- Estratto del documento:
·····

Relazioni e rivoluzioni

Colossesi 3:18-4,1

Il passo che studiamo oggi rientra nel genere dei codici morali, in voga al tempo di Paolo e dai contenuti non dissimili. Si tratta di insegnamenti che mirano a consolidare certe strutture sociali e che hanno in vista l’ordine della società e in questo caso della chiesa.

Visti gli abusi che molte delle categorie più forti hanno imposto alle più deboli un simile passo viene considerato da alcuni conservatore, e volto a mantenere l’ordine stabilito, con il rischio di perpetrare delle strutture ingiuste. Proprio per questo alcuni ritengono che questi passi non abbiamo più senso. Se l’ordine sociale è cambiato Paolo – sostengono questi commentatori – oggi avrebbe detto altre cose. Altri invece ritengono che un simile passo confermi e legittimi un certo ordine e che vada rispettato alla lettera. Cosa imparare dunque da questo passo? Sono convinto che ogni passo della scrittura vada attualizzato e capito in una certa cultura. Al contempo credo che ogni passo della Scrittura abbia principi immutabili che valgono in ogni epoca, e che abbia sempre qualcosa da insegnarci.

  1. L’abolizione delle strutture del v. 11 e il loro mantenimento

Non dobbiamo leggere questo passo dimenticando quanto Paolo ha detto pochi versetti sopra: il v. 11 dice: “Qui non c’è più Greco o Giudeo, circoncisione o incirconcisione, barbaro o Scita, schiavo o libero, ma Cristo è tutto in tutti.”. E non dimentichiamo neppure quei passi simili come Galati 3,27- 28: “poiché quanti siete stati battezzati in Cristo, vi siete rivestiti di Cristo. 28 Non c’è più giudeo né greco; non c’è più schiavo né libero; non c’è più uomo né donna, poiché tutti voi siete uno in Cristo Gesù”. In Cristo è posta un’eguaglianza totale completa tra categorie che ritroviamo anche nelle gerarchie poste nel passo di oggi. È un principio molto forte che riguarda la nostra posizione davanti a Dio, la nostra dignità e il fine a cui tendere.

·····

- Dati in ingresso:
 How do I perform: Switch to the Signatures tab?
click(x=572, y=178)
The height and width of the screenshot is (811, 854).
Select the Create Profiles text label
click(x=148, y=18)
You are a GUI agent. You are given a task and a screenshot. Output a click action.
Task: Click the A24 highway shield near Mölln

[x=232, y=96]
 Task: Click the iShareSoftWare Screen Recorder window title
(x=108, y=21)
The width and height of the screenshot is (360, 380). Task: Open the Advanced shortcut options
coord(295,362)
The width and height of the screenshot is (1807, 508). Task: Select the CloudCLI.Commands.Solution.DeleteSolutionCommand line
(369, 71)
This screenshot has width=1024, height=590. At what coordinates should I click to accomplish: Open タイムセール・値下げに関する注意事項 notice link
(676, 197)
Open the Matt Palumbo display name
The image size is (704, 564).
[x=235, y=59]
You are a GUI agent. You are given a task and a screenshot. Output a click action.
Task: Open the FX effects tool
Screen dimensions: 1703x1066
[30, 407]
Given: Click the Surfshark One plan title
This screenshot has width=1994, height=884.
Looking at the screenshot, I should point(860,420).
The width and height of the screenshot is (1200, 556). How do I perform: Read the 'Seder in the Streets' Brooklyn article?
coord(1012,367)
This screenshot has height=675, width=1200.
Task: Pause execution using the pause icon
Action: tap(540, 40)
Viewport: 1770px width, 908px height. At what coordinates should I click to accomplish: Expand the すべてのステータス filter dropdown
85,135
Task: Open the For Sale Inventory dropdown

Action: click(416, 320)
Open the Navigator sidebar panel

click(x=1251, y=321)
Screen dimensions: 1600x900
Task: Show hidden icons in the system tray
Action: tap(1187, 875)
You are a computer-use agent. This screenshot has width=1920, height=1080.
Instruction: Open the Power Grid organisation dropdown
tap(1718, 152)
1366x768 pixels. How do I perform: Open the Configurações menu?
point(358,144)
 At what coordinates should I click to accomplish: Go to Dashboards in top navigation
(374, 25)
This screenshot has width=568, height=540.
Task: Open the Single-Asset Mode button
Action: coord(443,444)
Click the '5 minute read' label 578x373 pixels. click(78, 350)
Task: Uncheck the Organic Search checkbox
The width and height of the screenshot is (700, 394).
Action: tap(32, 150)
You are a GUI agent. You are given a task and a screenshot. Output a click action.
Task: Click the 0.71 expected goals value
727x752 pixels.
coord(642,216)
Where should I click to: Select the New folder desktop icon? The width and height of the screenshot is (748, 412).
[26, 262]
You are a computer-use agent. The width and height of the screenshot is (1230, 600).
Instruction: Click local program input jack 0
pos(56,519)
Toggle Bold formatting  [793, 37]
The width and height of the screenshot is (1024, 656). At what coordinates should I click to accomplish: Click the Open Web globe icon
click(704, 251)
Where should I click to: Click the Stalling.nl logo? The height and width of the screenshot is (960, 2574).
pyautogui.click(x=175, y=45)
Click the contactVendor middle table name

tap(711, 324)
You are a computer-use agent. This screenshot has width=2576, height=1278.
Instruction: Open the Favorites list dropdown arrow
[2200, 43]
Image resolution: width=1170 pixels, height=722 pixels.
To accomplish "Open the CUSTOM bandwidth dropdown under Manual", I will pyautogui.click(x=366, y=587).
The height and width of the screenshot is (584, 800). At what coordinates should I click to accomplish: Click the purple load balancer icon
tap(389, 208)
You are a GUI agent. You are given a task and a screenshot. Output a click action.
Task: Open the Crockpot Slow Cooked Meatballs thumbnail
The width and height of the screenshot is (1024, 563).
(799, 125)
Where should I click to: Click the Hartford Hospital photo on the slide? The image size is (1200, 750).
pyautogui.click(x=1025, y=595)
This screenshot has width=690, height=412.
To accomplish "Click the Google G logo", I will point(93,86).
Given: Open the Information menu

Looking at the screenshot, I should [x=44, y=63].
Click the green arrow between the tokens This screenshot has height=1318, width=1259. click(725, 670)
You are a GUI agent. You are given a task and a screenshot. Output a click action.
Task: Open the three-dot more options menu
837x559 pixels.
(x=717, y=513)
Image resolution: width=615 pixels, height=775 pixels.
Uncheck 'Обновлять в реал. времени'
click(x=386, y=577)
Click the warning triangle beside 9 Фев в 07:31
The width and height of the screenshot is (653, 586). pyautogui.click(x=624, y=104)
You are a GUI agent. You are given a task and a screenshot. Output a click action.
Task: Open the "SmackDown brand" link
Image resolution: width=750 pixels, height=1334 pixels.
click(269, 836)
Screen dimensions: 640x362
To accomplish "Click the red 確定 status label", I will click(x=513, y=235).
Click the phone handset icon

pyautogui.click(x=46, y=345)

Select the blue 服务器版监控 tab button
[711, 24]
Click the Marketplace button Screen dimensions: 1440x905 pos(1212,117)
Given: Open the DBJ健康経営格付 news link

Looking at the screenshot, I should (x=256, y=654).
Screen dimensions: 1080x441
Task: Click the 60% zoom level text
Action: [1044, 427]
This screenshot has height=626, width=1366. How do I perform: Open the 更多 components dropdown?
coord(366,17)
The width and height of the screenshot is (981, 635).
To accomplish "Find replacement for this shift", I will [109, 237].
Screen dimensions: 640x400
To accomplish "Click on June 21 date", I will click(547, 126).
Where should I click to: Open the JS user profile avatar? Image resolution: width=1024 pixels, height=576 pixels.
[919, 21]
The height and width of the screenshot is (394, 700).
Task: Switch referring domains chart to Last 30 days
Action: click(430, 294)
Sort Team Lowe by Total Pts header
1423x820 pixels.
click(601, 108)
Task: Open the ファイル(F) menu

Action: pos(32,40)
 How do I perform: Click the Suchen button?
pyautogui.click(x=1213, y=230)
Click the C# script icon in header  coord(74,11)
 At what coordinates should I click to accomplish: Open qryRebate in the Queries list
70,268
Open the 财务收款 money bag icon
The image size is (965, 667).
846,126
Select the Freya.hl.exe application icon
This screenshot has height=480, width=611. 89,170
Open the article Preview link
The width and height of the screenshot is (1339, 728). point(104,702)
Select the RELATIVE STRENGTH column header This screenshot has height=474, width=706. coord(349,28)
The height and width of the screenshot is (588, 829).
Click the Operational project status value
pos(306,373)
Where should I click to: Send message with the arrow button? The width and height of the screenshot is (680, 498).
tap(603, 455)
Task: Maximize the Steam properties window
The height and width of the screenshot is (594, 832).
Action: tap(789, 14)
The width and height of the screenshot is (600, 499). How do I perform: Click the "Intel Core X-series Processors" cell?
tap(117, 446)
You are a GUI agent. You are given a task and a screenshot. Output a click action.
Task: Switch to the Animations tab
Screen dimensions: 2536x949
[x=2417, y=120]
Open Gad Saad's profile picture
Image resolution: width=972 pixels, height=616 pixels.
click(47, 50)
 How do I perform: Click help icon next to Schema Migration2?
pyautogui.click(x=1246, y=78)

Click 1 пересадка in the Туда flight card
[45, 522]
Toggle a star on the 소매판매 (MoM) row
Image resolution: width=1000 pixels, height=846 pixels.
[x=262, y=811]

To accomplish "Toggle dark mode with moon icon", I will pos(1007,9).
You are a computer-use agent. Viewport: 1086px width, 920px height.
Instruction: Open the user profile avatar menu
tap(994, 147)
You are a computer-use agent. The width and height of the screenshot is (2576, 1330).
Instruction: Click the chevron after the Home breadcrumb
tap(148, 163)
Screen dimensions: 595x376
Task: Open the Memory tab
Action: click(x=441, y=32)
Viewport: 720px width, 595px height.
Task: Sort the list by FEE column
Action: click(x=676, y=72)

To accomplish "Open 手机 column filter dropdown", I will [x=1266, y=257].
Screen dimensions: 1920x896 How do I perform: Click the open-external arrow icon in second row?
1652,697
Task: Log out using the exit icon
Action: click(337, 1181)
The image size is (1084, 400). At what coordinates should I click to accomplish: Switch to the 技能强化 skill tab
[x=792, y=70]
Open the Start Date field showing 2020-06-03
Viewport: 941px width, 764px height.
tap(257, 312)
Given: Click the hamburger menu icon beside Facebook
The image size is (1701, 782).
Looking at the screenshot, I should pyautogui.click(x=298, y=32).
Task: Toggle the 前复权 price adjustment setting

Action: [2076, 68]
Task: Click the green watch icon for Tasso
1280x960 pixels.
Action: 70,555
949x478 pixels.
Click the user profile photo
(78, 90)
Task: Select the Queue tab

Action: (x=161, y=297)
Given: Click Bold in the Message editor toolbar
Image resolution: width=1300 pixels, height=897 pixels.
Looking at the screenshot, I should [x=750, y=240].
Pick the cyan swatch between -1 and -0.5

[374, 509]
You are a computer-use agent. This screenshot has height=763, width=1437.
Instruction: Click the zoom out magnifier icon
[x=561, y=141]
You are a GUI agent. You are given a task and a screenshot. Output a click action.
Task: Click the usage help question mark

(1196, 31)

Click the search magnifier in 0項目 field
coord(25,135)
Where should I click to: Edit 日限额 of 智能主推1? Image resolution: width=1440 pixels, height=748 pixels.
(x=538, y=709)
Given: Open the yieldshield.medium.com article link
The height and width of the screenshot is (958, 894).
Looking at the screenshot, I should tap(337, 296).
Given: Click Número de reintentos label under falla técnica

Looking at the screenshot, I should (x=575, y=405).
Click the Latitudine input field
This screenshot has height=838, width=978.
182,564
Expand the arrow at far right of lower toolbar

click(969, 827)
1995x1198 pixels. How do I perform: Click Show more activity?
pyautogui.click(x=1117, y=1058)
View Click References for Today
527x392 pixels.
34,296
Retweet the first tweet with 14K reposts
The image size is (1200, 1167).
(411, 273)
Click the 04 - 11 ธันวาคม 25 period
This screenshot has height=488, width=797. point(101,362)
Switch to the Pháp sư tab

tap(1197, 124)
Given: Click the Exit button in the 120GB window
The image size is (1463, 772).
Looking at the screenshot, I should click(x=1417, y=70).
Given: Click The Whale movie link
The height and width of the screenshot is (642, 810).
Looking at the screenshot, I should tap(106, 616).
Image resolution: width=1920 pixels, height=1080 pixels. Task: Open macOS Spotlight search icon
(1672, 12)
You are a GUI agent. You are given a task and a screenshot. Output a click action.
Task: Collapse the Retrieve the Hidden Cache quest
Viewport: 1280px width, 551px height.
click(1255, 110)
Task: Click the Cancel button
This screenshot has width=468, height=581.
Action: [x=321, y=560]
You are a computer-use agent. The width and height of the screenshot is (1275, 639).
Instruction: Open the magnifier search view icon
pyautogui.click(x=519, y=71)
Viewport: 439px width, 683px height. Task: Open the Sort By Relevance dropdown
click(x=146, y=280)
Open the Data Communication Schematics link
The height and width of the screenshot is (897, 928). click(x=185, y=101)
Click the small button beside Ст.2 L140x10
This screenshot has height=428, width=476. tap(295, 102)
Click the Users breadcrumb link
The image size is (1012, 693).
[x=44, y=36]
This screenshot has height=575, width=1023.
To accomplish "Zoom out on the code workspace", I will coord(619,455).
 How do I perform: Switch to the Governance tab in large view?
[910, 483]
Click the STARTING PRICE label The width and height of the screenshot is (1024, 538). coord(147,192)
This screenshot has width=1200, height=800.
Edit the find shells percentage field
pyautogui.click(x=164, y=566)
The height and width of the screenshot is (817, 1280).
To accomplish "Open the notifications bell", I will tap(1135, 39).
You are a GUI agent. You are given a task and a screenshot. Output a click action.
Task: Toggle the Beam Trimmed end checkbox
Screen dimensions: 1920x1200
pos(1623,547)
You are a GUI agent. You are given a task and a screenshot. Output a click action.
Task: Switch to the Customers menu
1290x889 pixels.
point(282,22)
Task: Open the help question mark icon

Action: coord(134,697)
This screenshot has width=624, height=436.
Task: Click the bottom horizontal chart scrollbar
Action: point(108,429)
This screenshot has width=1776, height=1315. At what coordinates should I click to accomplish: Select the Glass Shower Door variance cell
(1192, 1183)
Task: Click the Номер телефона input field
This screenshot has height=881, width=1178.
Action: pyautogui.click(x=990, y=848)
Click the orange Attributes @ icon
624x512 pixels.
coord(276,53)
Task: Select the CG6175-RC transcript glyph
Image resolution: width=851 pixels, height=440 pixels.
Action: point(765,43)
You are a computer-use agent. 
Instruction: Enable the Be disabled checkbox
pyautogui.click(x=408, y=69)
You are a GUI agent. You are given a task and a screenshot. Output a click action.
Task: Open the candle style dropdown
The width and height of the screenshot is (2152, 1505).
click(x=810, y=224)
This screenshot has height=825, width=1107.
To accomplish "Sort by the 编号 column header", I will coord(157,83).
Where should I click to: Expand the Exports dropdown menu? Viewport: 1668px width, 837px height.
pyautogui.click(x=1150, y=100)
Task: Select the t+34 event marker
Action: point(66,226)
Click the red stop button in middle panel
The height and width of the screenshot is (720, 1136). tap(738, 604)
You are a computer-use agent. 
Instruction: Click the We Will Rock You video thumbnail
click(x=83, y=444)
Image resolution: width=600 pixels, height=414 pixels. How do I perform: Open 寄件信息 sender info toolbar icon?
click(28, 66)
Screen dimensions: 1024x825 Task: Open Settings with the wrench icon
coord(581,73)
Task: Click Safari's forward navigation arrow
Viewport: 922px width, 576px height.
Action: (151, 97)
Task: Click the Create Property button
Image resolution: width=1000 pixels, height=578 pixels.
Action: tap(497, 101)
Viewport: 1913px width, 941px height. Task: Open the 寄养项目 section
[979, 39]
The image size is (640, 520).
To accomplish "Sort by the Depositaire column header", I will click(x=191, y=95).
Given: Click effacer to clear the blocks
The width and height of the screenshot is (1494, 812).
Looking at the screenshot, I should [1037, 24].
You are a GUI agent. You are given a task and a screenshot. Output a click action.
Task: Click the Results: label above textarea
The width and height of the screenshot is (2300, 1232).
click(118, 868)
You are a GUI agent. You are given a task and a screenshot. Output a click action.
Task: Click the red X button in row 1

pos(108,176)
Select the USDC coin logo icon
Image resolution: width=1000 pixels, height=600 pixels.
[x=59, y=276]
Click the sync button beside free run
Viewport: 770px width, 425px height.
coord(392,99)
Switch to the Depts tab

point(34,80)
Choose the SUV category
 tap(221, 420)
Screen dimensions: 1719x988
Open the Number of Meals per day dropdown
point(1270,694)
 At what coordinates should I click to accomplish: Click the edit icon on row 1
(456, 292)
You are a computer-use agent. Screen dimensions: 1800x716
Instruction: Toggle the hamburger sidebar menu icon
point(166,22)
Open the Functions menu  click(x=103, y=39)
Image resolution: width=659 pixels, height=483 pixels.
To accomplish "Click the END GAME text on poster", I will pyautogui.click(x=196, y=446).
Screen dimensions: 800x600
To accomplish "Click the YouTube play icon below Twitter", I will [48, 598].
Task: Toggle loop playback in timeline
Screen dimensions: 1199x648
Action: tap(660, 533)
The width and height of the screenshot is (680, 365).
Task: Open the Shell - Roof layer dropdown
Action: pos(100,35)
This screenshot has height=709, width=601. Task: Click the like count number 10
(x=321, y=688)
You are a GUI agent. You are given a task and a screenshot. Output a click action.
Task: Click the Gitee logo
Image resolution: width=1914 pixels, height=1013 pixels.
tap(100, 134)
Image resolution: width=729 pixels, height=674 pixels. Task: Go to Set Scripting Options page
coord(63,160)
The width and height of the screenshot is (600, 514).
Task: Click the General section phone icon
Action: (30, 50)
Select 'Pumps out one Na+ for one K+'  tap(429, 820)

·····

- Cosa si chiede:
1. Determina quante righe dei record contengono la stringa "Instruction", distinguendo tra maiuscole e minuscole, e indica soltanto il numero.
2. Prosegui il testo su Colossesi 3:18-4,1 a partire dalla sua ultima frase.
Il testo su Colossesi e i record provengono da fonti distinte.

- Risposte ai compiti:
1. 10

2.
Tuttavia, c’è una società con le sue consuetudini, e le sue strutture talvolta buone, talvolta malvagie. Paolo segue in questo un principio che ha seguito in molti altri passi: per quanto alcune strutture potrebbero essere anche ingiuste (si pensi alla servitù), non decide di abbatterle a tutti i costi, ma preferisce raccomandare di rispettarle per evitare scandali. In questo senso, la sottomissione delle donne agli uomini, l’obbedienza dei figli, l’obbedienza degli schiavi, erano atteggiamenti ben visti dalla società, molto stimati in quella società patriarcale. Paolo non ritene opportuno andare contro queste strutture, ma preferisce annunciare Cristo, in cui tutte queste distinzioni crollano, per lasciare che col tempo il sistema evolva.

Questa è solo una premessa, ma ci può già far riflettere. In tanti ambiti siamo animati dal desiderio di fare delle giuste guerre per imporre tale o tal altro principio, mentre l’annuncio del vangelo senza guerre ma come cambiamento dei cuori, può cambiare più in profondità il mondo in cui viviamo.

  1. Le varie categorie: delucidare le richieste.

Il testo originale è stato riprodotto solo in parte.